### PAGE
An interesting test (man, I wish I hadn’t left the field, b/c if I still had access to a lab and a mass spec this would be so easy to do) would be to get a few bottles of a large-production wine which is alleged to have multiple cuvees and to see if the isotopic fingerprints differ.

EDIT: The more I think about it, the more I think that radiogenic isotopes (Sr, Nd, U/Th series) is a superior method to stable isotopes (D/H, 18/16O). You’ve got a shitton of biochemical processes in wine that could potentially overprint any regional stable isotopic “fingerprint”; in contrast, the elements for radiogenics should be pretty uncontaminated. While radiogenics could be altered by certain kinds of fining (eg, addition of bentonite), in general they should be pretty robust.

I saw one of the articles prompted by a recent talk at a conference, so I asked one of my accelerator mass spec colleagues about the work. This is a very well established technique with a number of applications, and people have been writing papers about applications to wine vintage dating for a number of years. According to my colleague, the technique will be applicable to vintages between 1950 and 2010, but not so well outside those dates. As mentioned, this particular technique won’t distinguish between old DRC and equally old plonk.



Thanks for posting. Come to think of it…when was the last time we saw a national wine commercial?

Bill, if you wanted to spend enough money, yes, they could tell you that. Even without opening the bottle (though you have to draw out a bit of wine through the cork with a syringe).

There’s a bit in the Billionaire’s Vinegar where they were trying to use carbon dating to authenticate one of the “Jefferson” bottles.
The margin of error was 35 years each way.

See Al’s post above, and the original URL. The method would not be so accurate for pre-bomb wines (atomic bomb, not fruit bomb [wink.gif] ). I’m no radiocarbon dating expert, but this seems reasonable.

Yes, the problem is that the normal yearly change in carbon-14 is slow enough that you wouldn’t be able to get a precision that’s meaningul for vintage-dating if it weren’t for the pulse injected by atmospheric tests. According to my colleague, another problem is that the natural production of C-14 went through some changes probably related to the onset of the industrial era (and before the atmospheric tests). Consequently, dating samples in the 1650-1950 era is much less precise because you can get multi-valued answers. Much post 2010, the problem is that the extra C-14 from atmospheric tests is mostly gone, so it no longer helps.

### INFORMATION PROVIDED
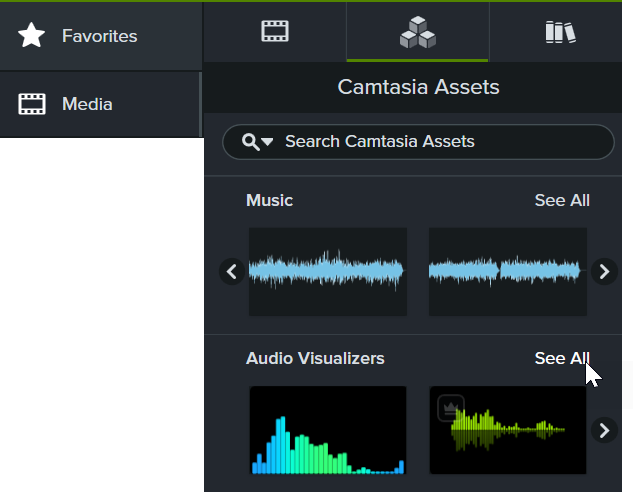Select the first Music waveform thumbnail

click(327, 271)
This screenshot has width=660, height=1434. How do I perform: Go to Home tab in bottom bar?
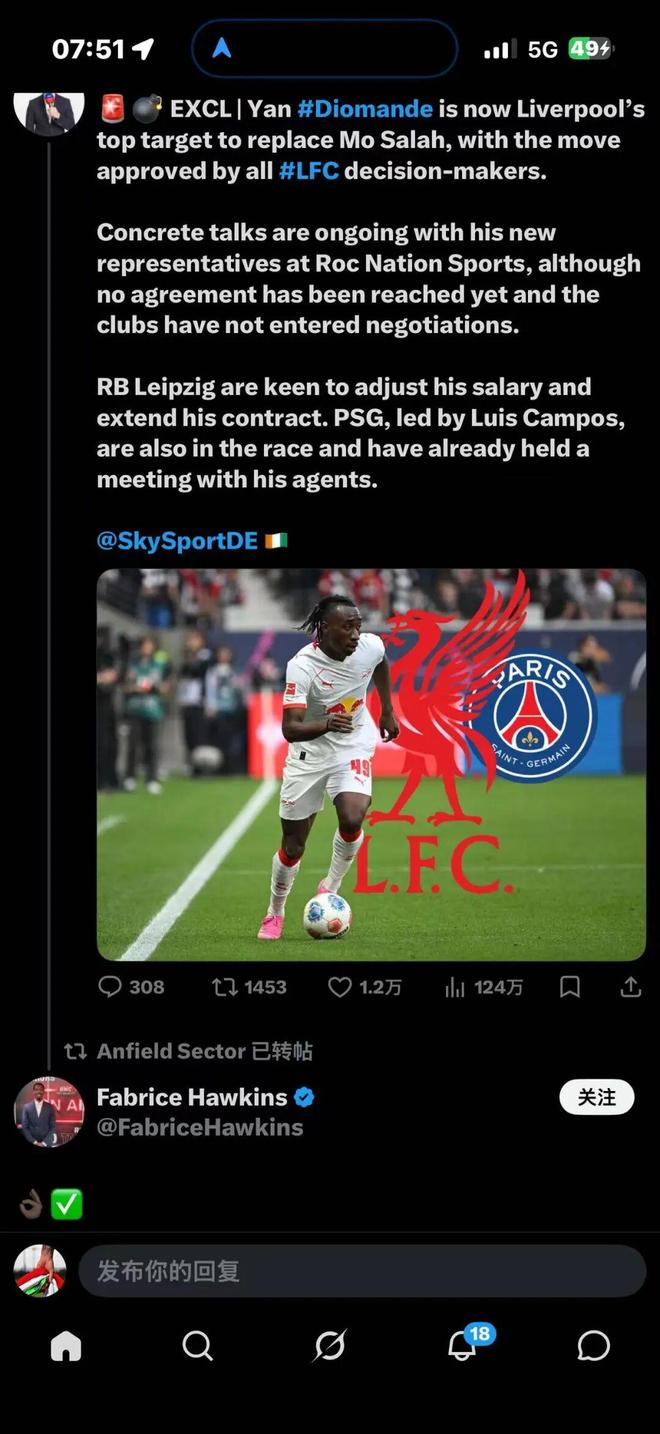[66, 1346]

### WHAT YOU HAVE TO DO
Transcribe the part of the wine-dating discussion between "Bill, if you" and "with a syringe).", inclusive. The listing comes from a source separate from the wine-dating discussion.

### WRITTEN SOLUTION
Bill, if you wanted to spend enough money, yes, they could tell you that. Even without opening the bottle (though you have to draw out a bit of wine through the cork with a syringe).